Attributes normalization

Hello,

a general question about attributes normalization.

i do something like

DataNormalization normalizer = new NormalizerStandardize();
normalizer.fit(trainingData);
normalizer.transform(trainingData);
normalizer.transform(testData);

to normalize my dataset, but i am wondering if it have to be done always, not at all or only on specific case.

Now, this is my scenario, used just as a test case

temp,pressure,humidity,wind_speed,prec,prediction
29,1200,40,18,0,A
27,1200,23,14,1,B
21,1200,33,33,3,C

since the data are “related” on cols, and the scale it’s veryt different from one cols to another (unit of measure it’s different, like pressure and temperature and windspeed) should i normalize this dataset or convert it in some way? How and when should data normalization be used?

Yes normalizing the data will be necessary. That is because for most activation functions the sensitive region is between -1 and 1, and everything beyond that is saturated, which makes training very hard, as you have almost no gradient to work with.

As for the specific normalization you want to use, that may depend on the data (see also Quickstart with Deeplearning4J – dubs·tech). With NormalizerStandardize, the normalization you get will be to calculate the statistics for each column and then normalize each column in such a way that it has a zero mean and unit variance (μ=0, σ=1).

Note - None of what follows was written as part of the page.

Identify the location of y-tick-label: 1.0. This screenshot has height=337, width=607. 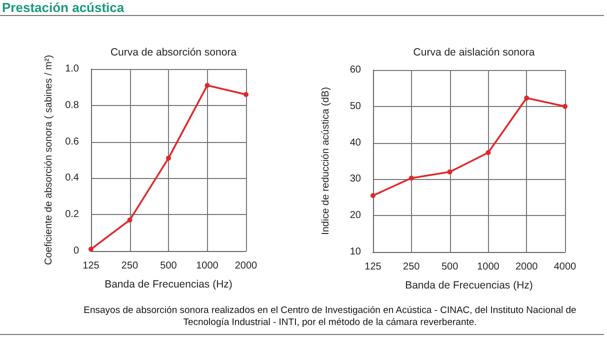
(72, 69).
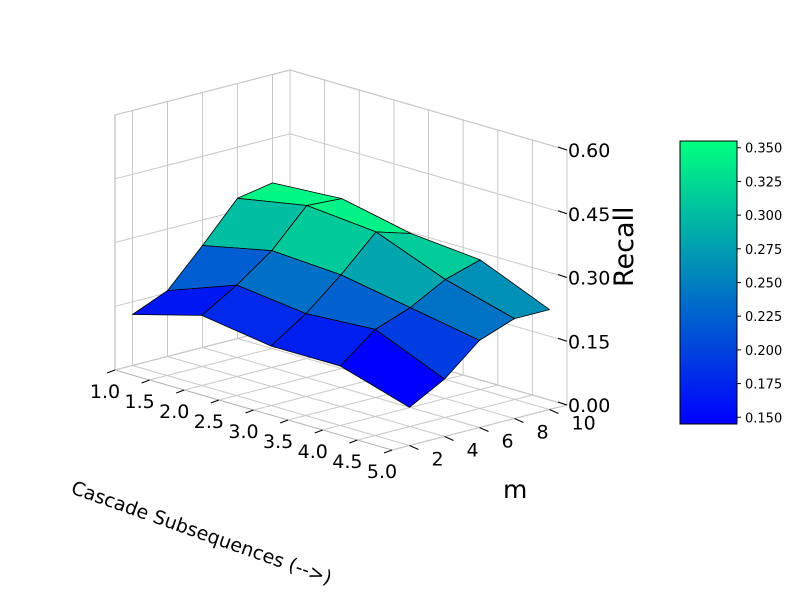 This screenshot has width=800, height=600. Describe the element at coordinates (584, 424) in the screenshot. I see `y-tick-label: 10` at that location.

That has an interesting side effect if a column always has the same value (as you maybe have in the pressure column). Because it is moving the mean value to zero, that feature is effectively dropped (see Methods for dropping out inputs (features) during post-fit Evaluation? - #8 by treo for the explanation of the math for zero features).

When you are running a classification, it will leave the labels alone. If you were running a regression, you’d also have to set fitLabels(true) on the normalizer.